The New York Times Company plans to continue its slow advance into the realm of higher education, teaming with with the University of Southern California this fall to offer continuing-education programs in an effort to tap a growing market of adults looking to pick up new skills.
The new programs will comprise sequences of online courses taught by USC faculty through the Times Company’s online learning platform. While the programs will not count toward any degree, they represent the media company’s first foray into multicourse online sequences intended to confer a coherent body of knowledge. And that is yet another step toward full-fledged degree programs, which are coming, according to Felice Nudelman, the company’s executive director of education.
The Times Company, which has seen its annual revenues fall by about 30 percent in the last five years, has waded into the waters of higher education more deliberately than some of its peers—most notably the Washington Post Company, which now pays for its journalism operations largely off the back of Kaplan Inc., one of the country’s largest degree-granting enterprises.
To the extent that credentials are what many online learners want for their money, the Times Company’s new collaboration with USC represents a step backward from the certificate programs it is undertaking with institutions such as Fairleigh Dickinson University and Ball State University.
But Nudelman says the Times believes there is also a market for lifelong learners who are willing to pay to learn for learning’s sake. USC already runs face-to-face, noncredit continuing education courses that it says are profitable. The idea would be for the Times Company to help USC increase the scale of those programs by offering them online, while bolstering them by letting instructors draw on the New York Timesarchive and occasionally tap Times journalists for guest lectures.

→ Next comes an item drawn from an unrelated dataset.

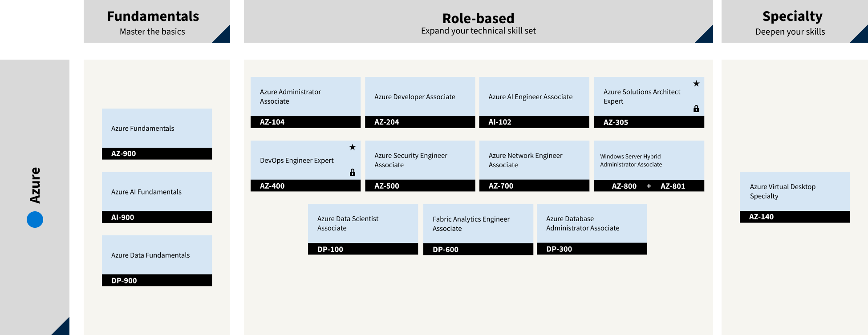
Task: Choose the Azure AI Engineer Associate card
Action: (534, 102)
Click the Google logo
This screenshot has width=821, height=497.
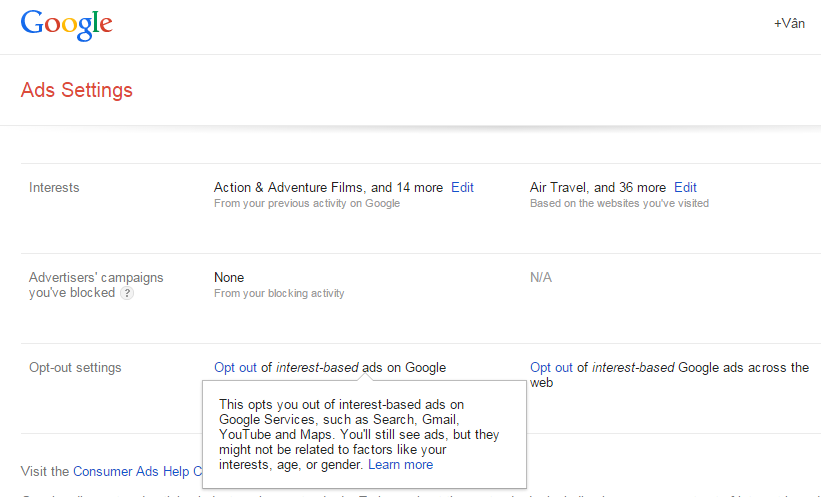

There will be seven programs and 40 courses total in the NYT/USC partnership. The programs are in architecture, arts and culture, cinematic arts, global health, American politics, business and leadership, and executive education in business. There will also be a program in journalism aimed at high school students. But for the most part, the programs are tailored toward students “probably in their mid-20s through late 50s,” says Eileen Kohan, executive director of continuing education at USC. The length and price vary by course, but most last about four weeks and cost between $195 and $275, she says. Courses commence October 13.